Y el promotor de este cambio no es otro que el propio presidente Evo Morales, líder del poderoso sector cocalero y quien previamente se opuso tajantemente al programa de sustitución de cultivos promovido por Estados Unidos.
La nueva situación alimenticia internacional ha hecho que reconsiderara su posición y le pidiera a los cocaleros que complementen sus cosechas con la siembra de arroz y maíz.
Morales plantea que los cocaleros siembren coca en un "cato" de unos 1.640 metros cuadrados, lo que les genera unos 100 dólares por mes, y reciban préstamos para plantar otros productos.
El sistema del "cato" es considerado por las autoridades estadounidenses como una concesión de validez legal cuestionable a los traficantes de drogas, pero es una parte clave del programa de Morales para combatir la producción de cocaína permitiendo al mismo tiempo el uso tradicional de la coca como estimulante con cualidades curativas.
"No habrá coca cero, pero tampoco libre cultivo de coca", dijo el mandatario a mediados de julio en Sinahota, entre consignas antiestadounidenses ante un millar de campesinos que lo aplaudían con entusiasmo bajo una garúa invernal en el trópico boliviano.
En un descampado colocó la primera piedra y entregó a cocaleros un cheque por el equivalente a 455.000 dólares para construir, "hasta fin de año", una planta de arroz que costará 1,1 millones de dólares, con capacidad para procesar 60 toneladas del grano al día.

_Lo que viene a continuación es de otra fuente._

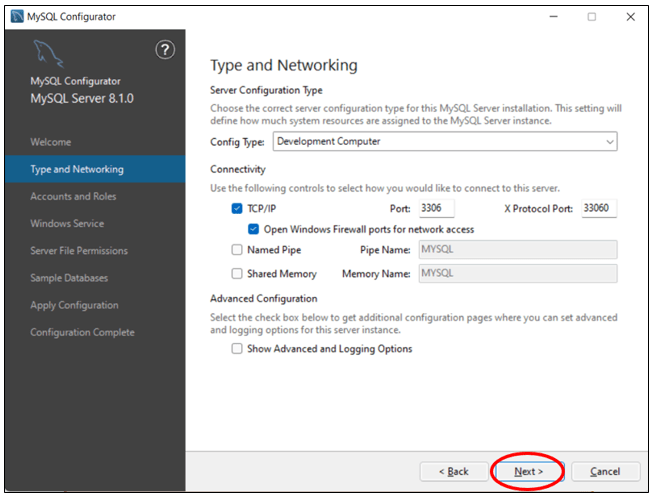Uncheck the TCP/IP checkbox
Viewport: 651px width, 496px height.
237,209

En otra localidad vecina entregó otro cheque por un monto cercano para procesar palmito, un cogollo de palmera cotizado en la comida exótica. "Plata no va a faltar", dijo, y prometió incentivos similares para aquellos que cultiven trigo, maíz y soya, en esta región que fuera la mayor zona cocalera del país.
La crisis de alimentos
La crisis alimentaria ha golpeado inesperadamente al gobierno en medio de una dura guerra política con sus adversarios conservadores. El incremento en el precio de los alimentos disparó la inflación al 15,7% en los últimos 12 meses, una de las más altas del continente.

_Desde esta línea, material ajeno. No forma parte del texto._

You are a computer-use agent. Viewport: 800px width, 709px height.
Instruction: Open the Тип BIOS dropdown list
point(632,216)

"Una crisis económica sumada a la crisis política podría ser letal para el gobierno", advirtió Miguel Urioste, director de la Fundación Tierra abocada a estudios agrarios. Ya hubo protestas de amas de casa descontentas con el alza en los precios.
En agosto del año pasado el gobierno creó la Emprensa de Apoyo a la Producción de Alimentos (Emapa) con 26 millones de dólares de capital para importar alimentos que escasean. Emapa aumentó sus fondos con donaciones y ahora incentiva la producción.

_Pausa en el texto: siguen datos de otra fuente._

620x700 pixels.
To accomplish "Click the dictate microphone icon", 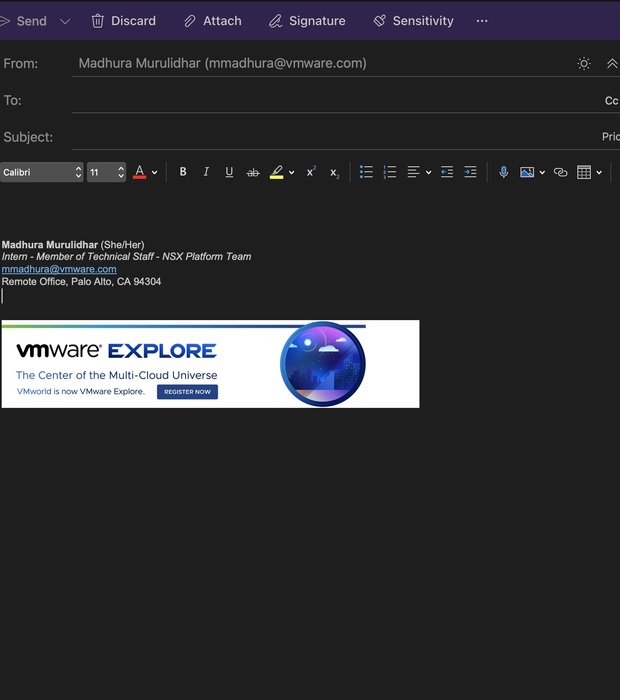I will [503, 172].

Hace poco, el mandatario anunció que los cocaleros del Chapare, de los aún es máximo líder, sembrarán 50.000 hectáreas de arroz para el próximo año. El grano triplicó su precio y escasea en los mercados.
"En agosto comenzaremos a "chaquear (quemar) el monte para preparar la tierra, en octubre y noviembre estaremos sembrando", dijo Julian Romero un agricultor de 47 años y padre de ocho hijos.
En un reciente informe, la FAO alertó que Bolivia es uno de los cinco países de Latinoamérica y el Caribe junto Ecuador, Haití, Nicaragua y República Dominicana con mayor déficit de alimentos.